REQUIRED WORK ->
Lines holding the word "computer" are the ones to copy from the data below.

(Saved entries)
● ● ● ●

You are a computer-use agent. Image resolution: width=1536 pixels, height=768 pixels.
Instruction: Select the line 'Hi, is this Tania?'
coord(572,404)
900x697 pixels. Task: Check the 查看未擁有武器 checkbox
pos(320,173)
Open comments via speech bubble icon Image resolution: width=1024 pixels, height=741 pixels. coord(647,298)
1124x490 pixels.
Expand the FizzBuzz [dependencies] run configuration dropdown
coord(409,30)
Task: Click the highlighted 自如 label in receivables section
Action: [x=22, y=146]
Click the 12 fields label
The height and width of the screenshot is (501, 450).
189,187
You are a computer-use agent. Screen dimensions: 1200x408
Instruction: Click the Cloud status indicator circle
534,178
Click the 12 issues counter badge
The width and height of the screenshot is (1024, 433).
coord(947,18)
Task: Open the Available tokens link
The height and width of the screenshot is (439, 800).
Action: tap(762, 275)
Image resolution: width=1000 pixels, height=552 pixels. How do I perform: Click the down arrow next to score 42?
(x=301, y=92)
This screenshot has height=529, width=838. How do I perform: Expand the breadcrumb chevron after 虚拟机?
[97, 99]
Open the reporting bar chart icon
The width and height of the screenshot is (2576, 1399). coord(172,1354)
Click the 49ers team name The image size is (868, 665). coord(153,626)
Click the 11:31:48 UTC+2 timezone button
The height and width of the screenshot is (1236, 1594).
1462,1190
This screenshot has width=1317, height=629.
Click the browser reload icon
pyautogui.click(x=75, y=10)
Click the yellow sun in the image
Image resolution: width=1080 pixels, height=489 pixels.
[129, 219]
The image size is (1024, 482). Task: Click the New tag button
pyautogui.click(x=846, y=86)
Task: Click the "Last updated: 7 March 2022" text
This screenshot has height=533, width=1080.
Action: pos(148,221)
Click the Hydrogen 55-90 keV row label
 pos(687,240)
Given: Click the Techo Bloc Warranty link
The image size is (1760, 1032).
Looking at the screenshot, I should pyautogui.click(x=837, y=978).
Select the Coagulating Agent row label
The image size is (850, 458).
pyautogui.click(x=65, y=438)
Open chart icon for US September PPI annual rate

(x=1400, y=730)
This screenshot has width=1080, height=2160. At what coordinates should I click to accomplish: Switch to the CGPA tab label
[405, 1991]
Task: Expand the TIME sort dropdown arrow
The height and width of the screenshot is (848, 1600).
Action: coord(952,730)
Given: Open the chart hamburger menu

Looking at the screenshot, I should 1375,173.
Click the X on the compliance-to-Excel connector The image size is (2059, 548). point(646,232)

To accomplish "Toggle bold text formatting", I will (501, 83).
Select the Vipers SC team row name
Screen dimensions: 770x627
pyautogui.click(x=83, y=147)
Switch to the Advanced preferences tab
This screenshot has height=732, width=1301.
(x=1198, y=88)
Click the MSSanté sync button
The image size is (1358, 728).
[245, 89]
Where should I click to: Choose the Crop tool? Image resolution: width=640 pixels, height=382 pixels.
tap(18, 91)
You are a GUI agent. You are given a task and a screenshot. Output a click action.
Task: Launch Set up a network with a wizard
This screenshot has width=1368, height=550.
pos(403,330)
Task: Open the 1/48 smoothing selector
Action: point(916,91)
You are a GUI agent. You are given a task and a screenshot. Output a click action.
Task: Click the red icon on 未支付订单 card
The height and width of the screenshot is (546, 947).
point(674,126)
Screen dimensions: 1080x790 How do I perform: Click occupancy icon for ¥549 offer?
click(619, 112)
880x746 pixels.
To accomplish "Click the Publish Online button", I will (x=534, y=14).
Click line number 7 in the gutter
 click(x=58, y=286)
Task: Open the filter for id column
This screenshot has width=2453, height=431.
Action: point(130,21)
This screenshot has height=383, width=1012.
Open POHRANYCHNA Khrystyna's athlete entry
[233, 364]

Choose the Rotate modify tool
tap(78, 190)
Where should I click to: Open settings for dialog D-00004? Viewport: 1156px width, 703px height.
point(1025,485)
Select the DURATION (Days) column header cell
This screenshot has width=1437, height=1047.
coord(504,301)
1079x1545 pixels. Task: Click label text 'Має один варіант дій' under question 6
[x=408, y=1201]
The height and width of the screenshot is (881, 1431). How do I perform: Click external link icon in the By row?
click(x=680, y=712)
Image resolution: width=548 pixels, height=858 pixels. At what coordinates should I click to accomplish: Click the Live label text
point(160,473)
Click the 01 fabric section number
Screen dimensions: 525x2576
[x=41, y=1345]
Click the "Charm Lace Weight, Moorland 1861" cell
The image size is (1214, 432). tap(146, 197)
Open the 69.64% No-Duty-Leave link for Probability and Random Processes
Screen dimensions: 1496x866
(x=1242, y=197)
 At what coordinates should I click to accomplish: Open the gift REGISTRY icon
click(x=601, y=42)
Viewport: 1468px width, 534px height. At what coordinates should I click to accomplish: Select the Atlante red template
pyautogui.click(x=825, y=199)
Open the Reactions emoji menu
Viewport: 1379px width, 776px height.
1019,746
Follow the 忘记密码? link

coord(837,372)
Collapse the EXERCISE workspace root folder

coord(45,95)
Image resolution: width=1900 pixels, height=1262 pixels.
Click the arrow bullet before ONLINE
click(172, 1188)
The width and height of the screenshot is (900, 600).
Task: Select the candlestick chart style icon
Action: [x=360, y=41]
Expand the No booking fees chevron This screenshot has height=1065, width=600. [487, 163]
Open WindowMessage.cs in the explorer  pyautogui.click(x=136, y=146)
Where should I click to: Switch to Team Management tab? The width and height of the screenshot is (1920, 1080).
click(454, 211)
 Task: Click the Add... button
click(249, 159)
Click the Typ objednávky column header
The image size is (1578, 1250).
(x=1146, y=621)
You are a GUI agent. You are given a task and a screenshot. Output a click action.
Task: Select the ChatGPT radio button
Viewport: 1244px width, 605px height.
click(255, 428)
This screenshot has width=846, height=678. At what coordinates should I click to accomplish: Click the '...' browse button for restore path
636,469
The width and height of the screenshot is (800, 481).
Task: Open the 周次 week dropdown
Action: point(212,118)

● ● ● ●

ANSWER SPACE ->
You are a computer-use agent. Image resolution: width=1536 pixels, height=768 pixels.
You are a computer-use agent. Screen dimensions: 1200x408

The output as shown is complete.